City Council will consider an ordinance that would hobble a small business writing $50 parking tickets in private lots, perhaps forcing lot owners to use a worse alternative for consumers: towing firms that charge at least $177 to give you back your car.
The ordinance before the council on Wednesday, Nov. 23, will set a $16 maximum fine for private-lot tickets, the same amount the city charges public parking-meter violators. Backers of the limit sell it as a way to rein in an unregulated private-ticket industry. But some might consider private tickets better than the alternative: towing.

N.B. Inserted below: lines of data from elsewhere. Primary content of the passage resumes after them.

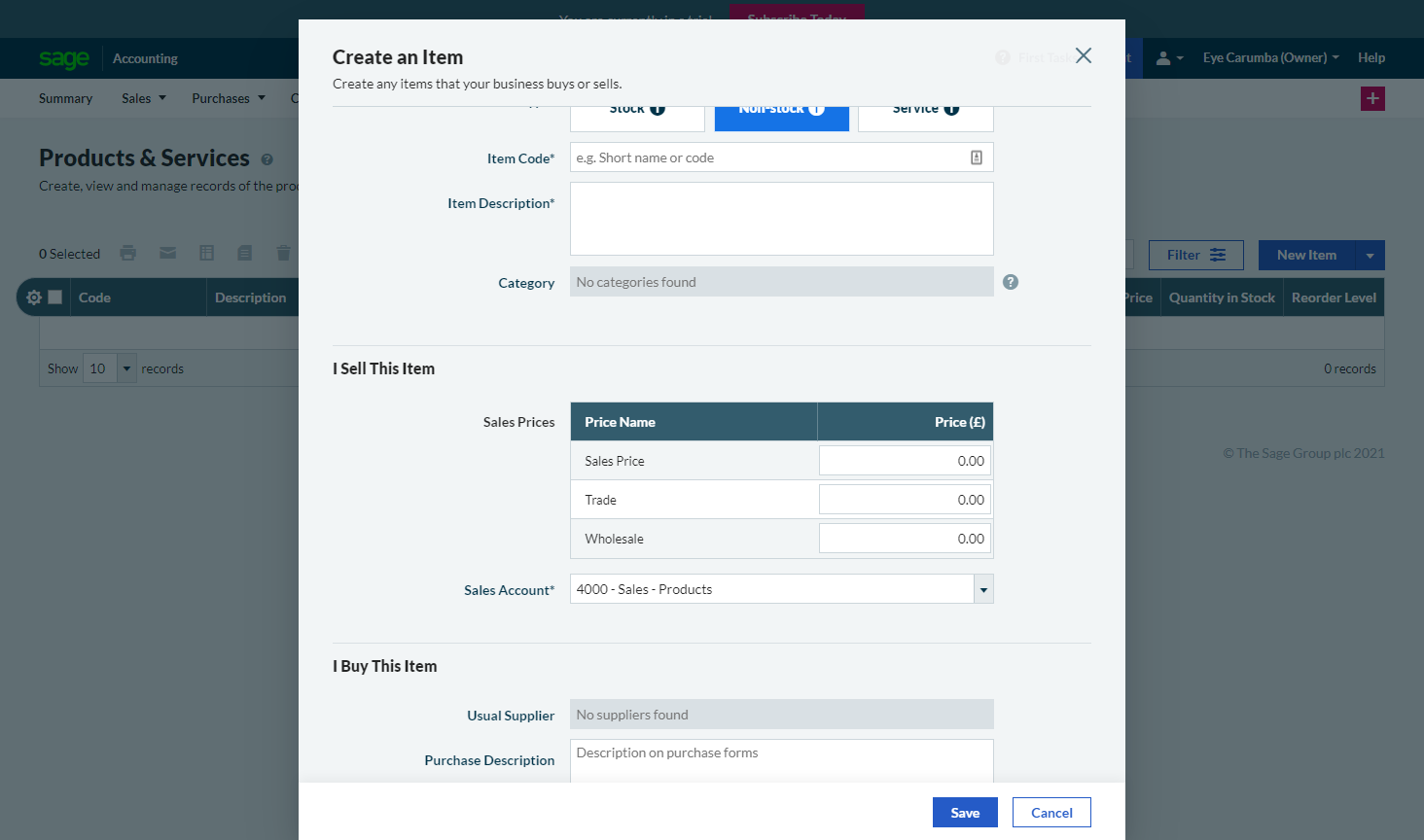Expand the Sales Account dropdown
Image resolution: width=1424 pixels, height=840 pixels.
pos(983,589)
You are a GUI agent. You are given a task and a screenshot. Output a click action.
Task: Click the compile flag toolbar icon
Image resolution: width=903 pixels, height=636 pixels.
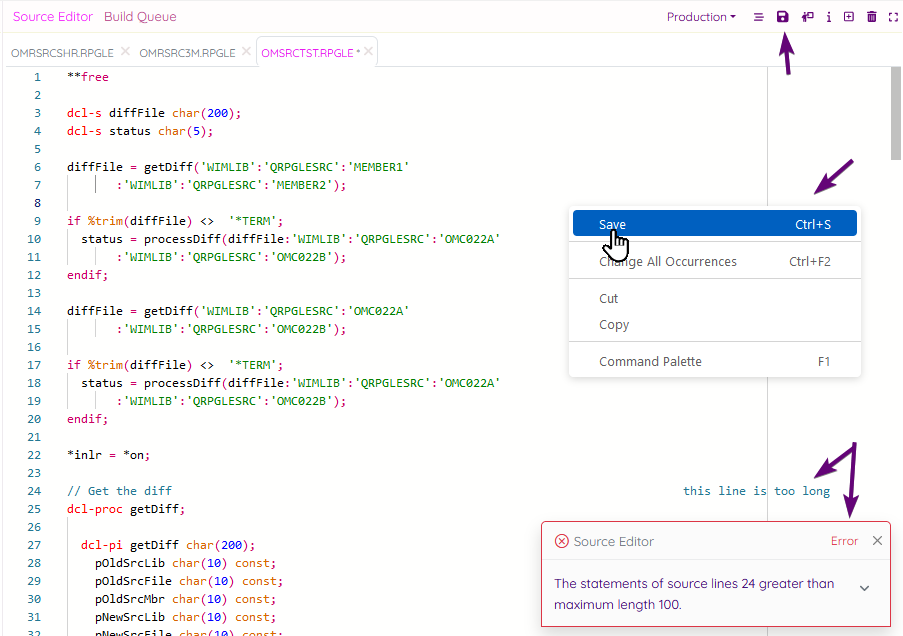[x=806, y=16]
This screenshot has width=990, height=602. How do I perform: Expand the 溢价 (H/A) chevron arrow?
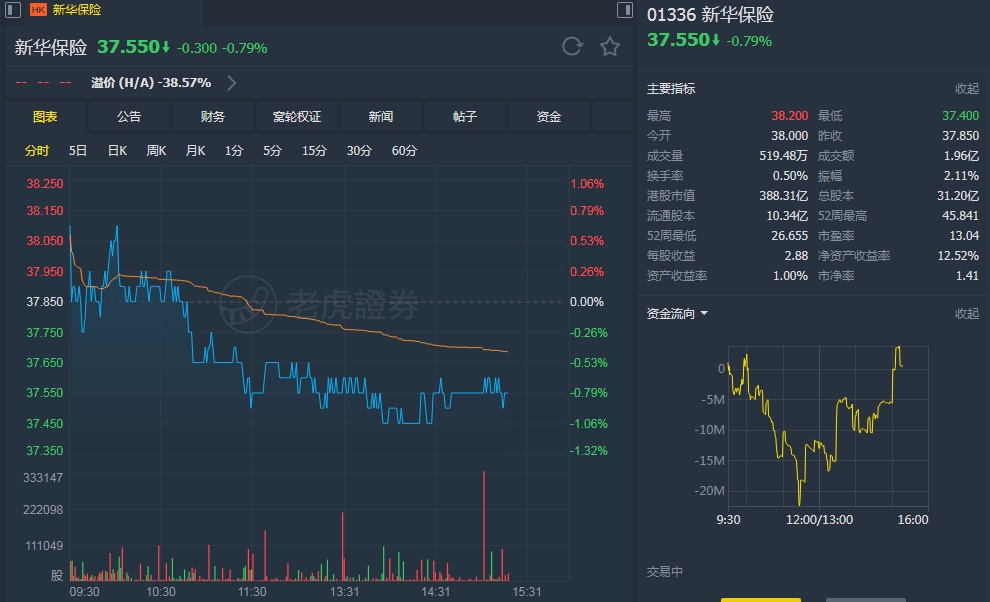(x=232, y=83)
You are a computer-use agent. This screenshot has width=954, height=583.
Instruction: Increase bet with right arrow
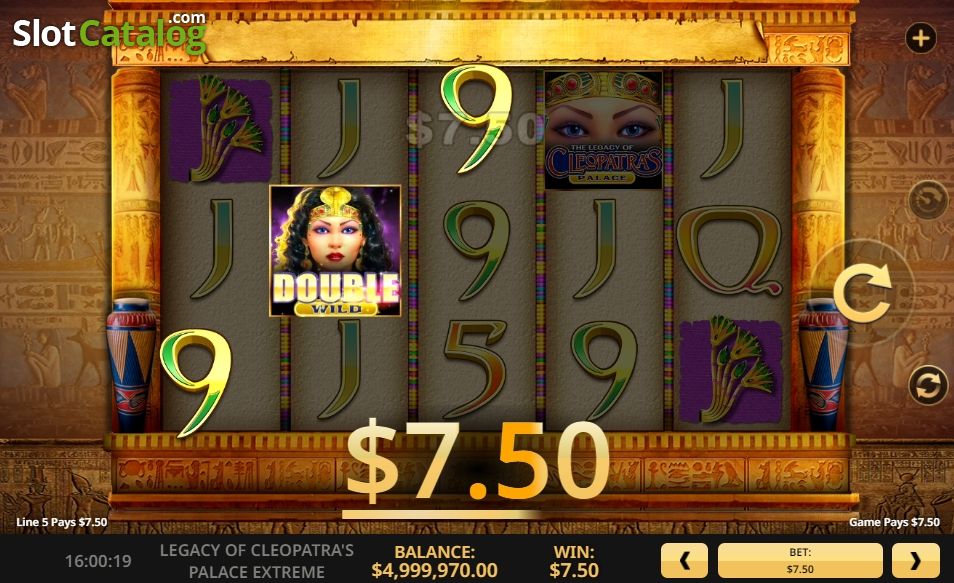(x=916, y=560)
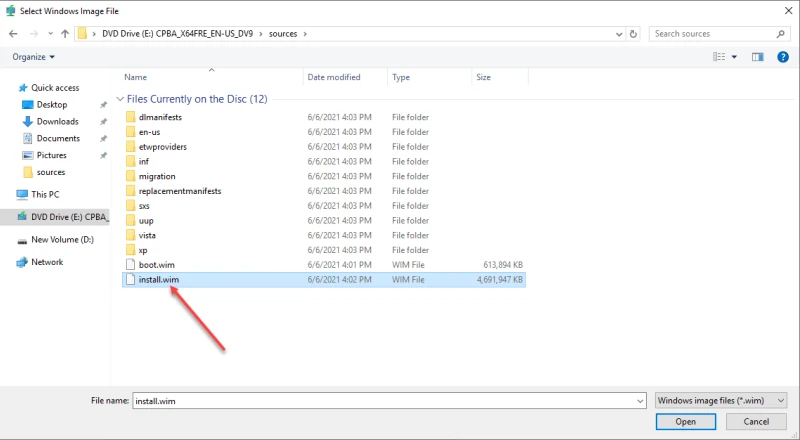Image resolution: width=800 pixels, height=440 pixels.
Task: Click the search magnifier icon
Action: (x=780, y=34)
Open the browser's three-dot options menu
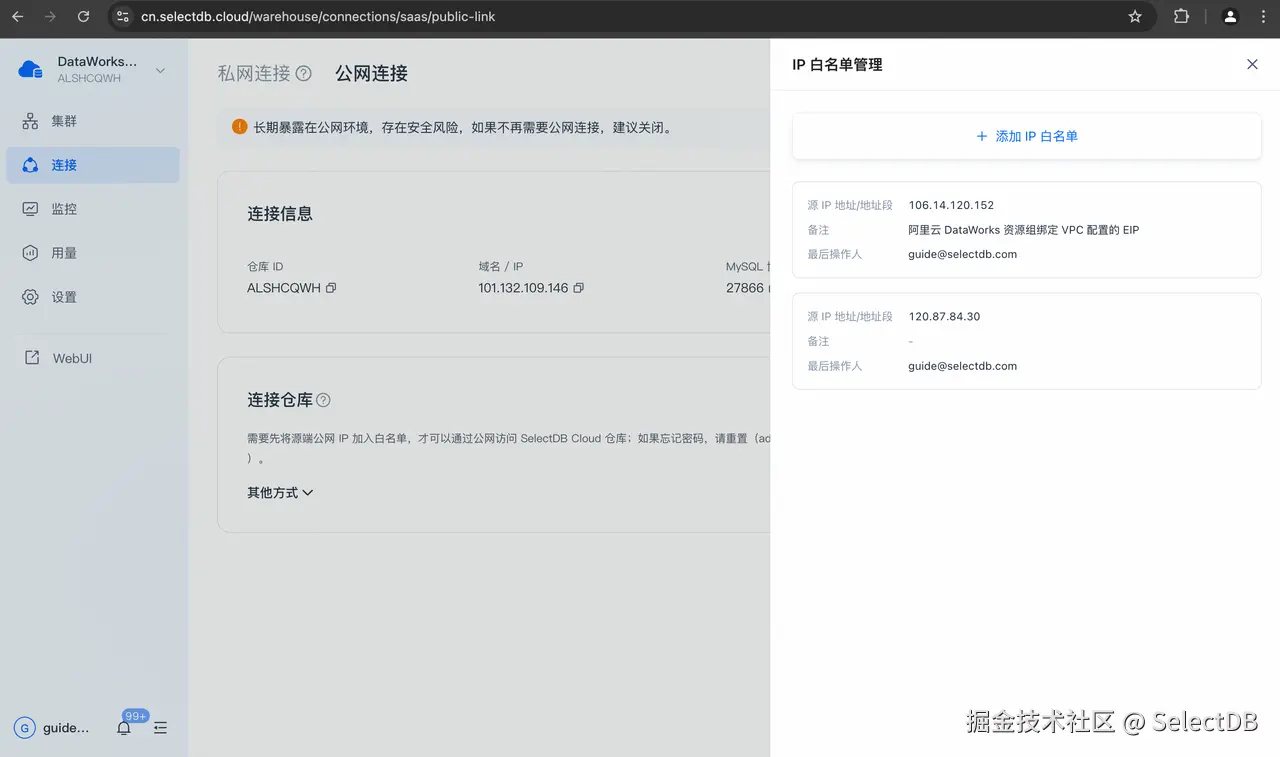Screen dimensions: 1280x757 coord(1264,16)
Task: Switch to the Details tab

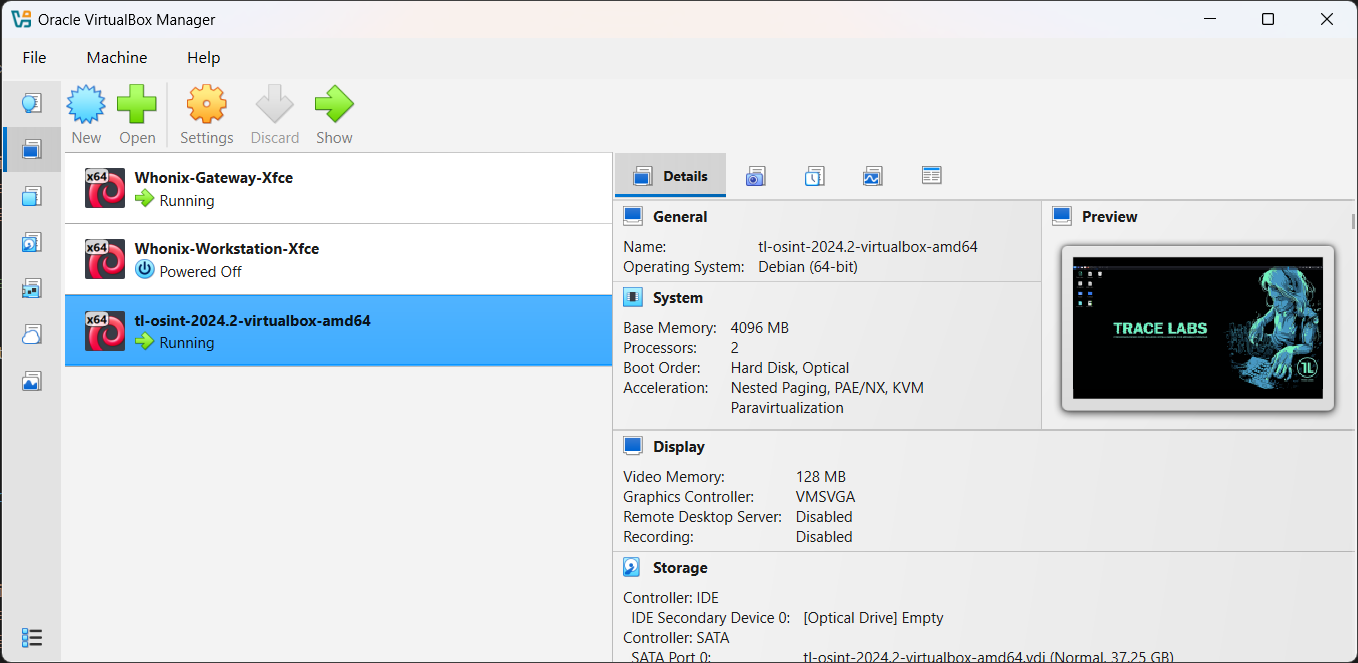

Northwest Parking Control, the city's only private ticketing company, cuts its $50 fine to $25 if drivers pay promptly. And Northwest Parking general manager Brian Thompson says many clients have switched to his service because towing companies won't return cars without payment, even when violators have good excuses. Thompson thinks a lower $16 fee won't deter drivers from poaching empty lots, thus forcing his lot-owner customers back to expensive towing companies.
The city collects no money from private ticketers but gets $5 out of each $177 tow; lot owners aren't supposed to get any cut of the $177 (which doesn't include storage fees). City towing coordinator Marian Gaylord says the ticket limit will prevent abuse of car owners.
One last note: The change proposed by Commissioner Randy Leonard and Mayor Tom Potter is part of a larger ordinance from the department of unfinished business. The ordinance will finalize a ban on booting cars, which had been scheduled for a vote last summer.